2.3 Fine-tune Unicorn
Chances are you are already using Unicorn. It`s the fastest web server that you can use with Rails. But you can make it even faster.
2.3.1 App Preloading
Unicorn lets you preload your Rails application before forking worker processes. This has two advantages. First, with copy-on-write friendly GC (Ruby 2.0 and later) workers can share data loaded into memory by master process. That data will be transparently copied by an operating system in case worker changes it. Second, preloading reduces worker startup time. It`s normal for Rails workers to be restarted (we`ll talk about this in a moment), so the faster they restart, the better performance you get.

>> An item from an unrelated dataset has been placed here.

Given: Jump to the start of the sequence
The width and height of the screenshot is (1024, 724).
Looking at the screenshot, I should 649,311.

To turn on application preloading, simply include this line into your unicorn configuration file:
ruby
preload_app true
2.3.2 GC Between Requests
Remember, GC amounts for up to 50% of your application runtime. That`s not the only problem. GC is also unpredictable and happens exactly when you don`t want it. What can we do about that?
First thing that comes to mind, what if we disable GC altogether? It turns out that`s a bad idea. Your application can easily take 1G of memory before you notice. If you run several workers on your server, you will run out of memory even on a self-hosted hardware. Not to mention Heroku with its default 512M limit.

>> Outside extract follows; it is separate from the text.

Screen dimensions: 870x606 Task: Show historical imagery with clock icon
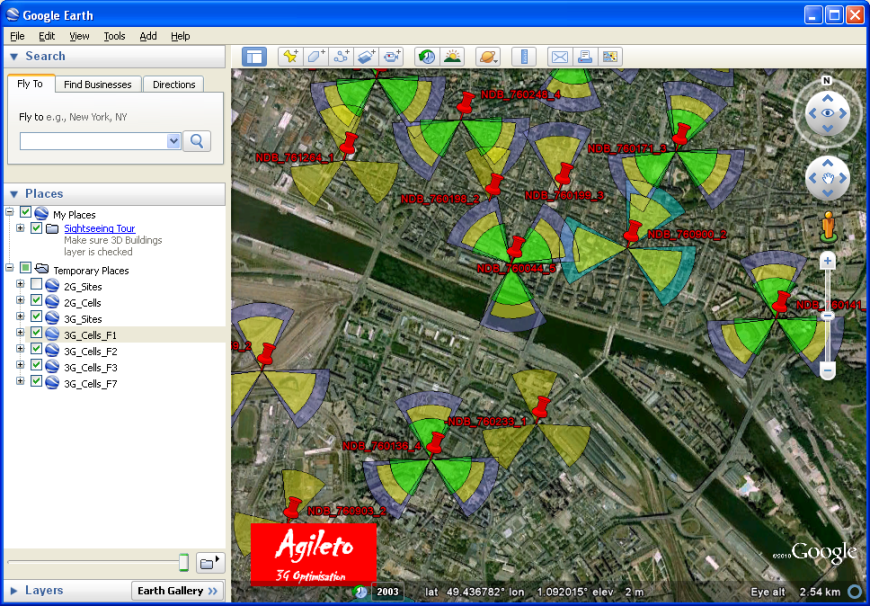426,57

There`s a better idea. If we cannot avoid GC, we can make it more predictable and run when there`s nothing else to do. For example, between requests. It`s actually easy to do this with Unicorn.
For Ruby < 2.1 there`s OobGC Unicorn module:
ruby
require `unicorn/oob_gc` use(Unicorn::OobGC, 1) # "1" here means "force GC after every 1 request" For Ruby >= 2.1 it`s better to use [gctools](https://github.com/tmm1/gctools): require `gctools/oobgc` use(GC::OOB::UnicornMiddleware)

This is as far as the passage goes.